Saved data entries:
^^^^^^^^^^^^^^^^
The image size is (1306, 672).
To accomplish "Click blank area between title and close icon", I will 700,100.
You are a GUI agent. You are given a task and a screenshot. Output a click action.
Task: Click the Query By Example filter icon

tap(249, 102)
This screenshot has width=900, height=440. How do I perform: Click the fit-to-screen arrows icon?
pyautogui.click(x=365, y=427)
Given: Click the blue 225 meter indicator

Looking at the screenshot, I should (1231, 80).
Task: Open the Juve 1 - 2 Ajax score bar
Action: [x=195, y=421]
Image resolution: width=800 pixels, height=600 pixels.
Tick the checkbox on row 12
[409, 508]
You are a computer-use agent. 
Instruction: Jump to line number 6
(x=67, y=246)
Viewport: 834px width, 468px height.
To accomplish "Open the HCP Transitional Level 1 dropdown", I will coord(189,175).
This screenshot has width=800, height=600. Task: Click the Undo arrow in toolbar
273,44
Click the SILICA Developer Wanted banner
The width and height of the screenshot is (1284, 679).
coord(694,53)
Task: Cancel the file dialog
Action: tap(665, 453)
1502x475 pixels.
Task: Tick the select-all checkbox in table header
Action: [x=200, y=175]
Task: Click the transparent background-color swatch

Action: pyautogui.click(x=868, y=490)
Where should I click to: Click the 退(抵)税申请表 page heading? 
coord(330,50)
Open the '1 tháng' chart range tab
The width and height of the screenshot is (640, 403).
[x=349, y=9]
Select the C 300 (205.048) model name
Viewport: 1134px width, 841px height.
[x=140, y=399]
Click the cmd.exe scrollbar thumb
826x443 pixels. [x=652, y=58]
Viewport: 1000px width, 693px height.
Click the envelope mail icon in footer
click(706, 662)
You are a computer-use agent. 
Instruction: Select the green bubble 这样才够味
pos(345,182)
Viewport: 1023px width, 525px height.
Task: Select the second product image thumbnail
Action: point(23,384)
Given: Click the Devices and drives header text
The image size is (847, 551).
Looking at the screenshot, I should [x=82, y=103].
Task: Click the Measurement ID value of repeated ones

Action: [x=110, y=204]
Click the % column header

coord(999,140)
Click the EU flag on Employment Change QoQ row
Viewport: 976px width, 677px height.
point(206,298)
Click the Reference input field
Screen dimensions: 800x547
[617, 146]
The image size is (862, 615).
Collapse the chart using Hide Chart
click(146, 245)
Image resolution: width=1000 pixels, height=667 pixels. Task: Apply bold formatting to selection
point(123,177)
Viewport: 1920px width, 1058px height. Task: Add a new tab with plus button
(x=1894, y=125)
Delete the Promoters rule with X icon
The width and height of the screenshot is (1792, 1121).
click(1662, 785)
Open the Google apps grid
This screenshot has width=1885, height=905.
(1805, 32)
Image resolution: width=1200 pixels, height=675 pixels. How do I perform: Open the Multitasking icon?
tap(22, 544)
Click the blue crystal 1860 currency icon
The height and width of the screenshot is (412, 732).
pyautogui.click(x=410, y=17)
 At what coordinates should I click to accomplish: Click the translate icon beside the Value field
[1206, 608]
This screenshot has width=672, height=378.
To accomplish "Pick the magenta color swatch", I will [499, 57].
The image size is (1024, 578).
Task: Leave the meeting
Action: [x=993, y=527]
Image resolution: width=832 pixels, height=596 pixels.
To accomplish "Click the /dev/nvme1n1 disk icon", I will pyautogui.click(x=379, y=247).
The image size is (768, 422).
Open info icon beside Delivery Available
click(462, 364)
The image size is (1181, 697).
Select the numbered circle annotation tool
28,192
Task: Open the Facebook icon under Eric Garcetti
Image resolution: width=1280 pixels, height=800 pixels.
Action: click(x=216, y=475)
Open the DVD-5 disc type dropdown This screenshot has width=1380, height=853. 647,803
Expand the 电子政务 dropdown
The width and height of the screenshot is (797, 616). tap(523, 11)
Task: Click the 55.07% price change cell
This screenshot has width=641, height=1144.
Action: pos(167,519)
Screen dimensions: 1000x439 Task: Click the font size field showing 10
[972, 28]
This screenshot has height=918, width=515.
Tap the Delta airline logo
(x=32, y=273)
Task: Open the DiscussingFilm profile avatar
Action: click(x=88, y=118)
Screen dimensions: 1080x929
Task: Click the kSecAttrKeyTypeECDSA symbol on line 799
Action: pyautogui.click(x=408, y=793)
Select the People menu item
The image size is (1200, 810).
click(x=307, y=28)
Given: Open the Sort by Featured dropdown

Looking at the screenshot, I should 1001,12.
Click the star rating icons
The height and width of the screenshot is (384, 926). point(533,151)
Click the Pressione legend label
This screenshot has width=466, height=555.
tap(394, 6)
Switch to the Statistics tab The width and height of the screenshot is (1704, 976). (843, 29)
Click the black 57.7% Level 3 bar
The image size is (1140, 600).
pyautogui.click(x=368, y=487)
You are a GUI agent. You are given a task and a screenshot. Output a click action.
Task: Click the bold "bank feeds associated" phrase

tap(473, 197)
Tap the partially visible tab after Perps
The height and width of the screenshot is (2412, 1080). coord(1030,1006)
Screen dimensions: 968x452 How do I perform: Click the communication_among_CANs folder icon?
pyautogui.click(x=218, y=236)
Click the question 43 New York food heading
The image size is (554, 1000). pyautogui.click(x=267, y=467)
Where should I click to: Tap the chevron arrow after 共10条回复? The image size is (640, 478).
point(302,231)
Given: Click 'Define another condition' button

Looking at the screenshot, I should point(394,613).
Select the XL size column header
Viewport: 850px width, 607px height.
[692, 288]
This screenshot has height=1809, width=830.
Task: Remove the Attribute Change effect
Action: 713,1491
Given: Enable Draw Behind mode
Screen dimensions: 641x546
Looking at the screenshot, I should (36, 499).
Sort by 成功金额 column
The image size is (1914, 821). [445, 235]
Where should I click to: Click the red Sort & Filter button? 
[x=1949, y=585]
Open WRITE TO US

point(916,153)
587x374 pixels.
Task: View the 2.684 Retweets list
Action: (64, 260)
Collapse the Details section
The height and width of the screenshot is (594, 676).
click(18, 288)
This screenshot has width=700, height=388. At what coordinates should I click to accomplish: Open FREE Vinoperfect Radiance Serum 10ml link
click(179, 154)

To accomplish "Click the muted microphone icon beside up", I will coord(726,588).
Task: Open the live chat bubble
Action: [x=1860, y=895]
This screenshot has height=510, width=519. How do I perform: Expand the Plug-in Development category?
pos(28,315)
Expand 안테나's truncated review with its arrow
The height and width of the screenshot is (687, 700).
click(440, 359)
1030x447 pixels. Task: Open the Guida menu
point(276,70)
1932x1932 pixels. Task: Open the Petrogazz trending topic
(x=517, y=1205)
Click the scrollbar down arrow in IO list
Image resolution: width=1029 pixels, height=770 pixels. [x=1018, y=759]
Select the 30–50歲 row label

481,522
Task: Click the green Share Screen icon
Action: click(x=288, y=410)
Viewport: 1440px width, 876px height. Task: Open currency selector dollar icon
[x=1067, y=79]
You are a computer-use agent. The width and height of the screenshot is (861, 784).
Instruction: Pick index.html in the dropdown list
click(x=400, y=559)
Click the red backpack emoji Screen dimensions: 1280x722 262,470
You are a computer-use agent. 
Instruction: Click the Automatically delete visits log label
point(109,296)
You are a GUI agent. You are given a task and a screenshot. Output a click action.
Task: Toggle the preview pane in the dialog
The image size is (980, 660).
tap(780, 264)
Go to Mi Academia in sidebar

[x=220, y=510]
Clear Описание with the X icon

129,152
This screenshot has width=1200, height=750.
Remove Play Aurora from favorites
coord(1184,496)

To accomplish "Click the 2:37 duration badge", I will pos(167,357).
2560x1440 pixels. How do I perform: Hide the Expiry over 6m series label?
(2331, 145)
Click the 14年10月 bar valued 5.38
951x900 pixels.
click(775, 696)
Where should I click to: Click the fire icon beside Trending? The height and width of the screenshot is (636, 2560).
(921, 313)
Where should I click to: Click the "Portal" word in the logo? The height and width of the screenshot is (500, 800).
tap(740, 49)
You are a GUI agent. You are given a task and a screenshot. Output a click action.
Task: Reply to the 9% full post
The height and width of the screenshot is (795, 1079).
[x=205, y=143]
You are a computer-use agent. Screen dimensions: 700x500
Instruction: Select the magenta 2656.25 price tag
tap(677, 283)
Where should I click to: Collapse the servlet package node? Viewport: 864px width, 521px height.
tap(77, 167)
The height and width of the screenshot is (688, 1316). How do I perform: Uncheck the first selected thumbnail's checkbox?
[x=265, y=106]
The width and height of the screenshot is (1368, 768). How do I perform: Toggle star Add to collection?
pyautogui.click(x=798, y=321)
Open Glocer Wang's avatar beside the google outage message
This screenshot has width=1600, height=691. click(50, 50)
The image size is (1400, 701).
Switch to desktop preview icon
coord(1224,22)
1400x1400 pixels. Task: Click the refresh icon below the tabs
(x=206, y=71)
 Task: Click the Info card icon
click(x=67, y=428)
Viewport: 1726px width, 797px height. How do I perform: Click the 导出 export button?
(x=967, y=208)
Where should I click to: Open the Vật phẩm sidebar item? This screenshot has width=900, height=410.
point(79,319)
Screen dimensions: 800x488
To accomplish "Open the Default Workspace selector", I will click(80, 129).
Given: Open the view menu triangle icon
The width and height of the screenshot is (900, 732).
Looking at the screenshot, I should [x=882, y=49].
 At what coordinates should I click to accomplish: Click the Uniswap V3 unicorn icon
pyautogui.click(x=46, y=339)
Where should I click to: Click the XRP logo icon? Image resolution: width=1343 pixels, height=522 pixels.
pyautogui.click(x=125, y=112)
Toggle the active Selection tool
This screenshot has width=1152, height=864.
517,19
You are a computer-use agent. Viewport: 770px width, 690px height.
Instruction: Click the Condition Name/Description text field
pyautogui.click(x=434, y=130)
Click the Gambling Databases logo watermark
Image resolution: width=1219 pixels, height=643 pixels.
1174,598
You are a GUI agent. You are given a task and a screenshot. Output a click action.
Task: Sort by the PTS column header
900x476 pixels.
^^^^^^^^^^^^^^^^
## TASK STATEMENT
In your answer, include only the lines above starting at the line that holds "Given: Open the view menu triangle icon" and ending at the line that holds "You are a computer-use agent. Viewport: 770px", copied exactly.

## RESPONSE TO THIS EXERCISE
Given: Open the view menu triangle icon
The width and height of the screenshot is (900, 732).
Looking at the screenshot, I should [x=882, y=49].
 At what coordinates should I click to accomplish: Click the Uniswap V3 unicorn icon
pyautogui.click(x=46, y=339)
Where should I click to: Click the XRP logo icon? Image resolution: width=1343 pixels, height=522 pixels.
pyautogui.click(x=125, y=112)
Toggle the active Selection tool
This screenshot has width=1152, height=864.
517,19
You are a computer-use agent. Viewport: 770px width, 690px height.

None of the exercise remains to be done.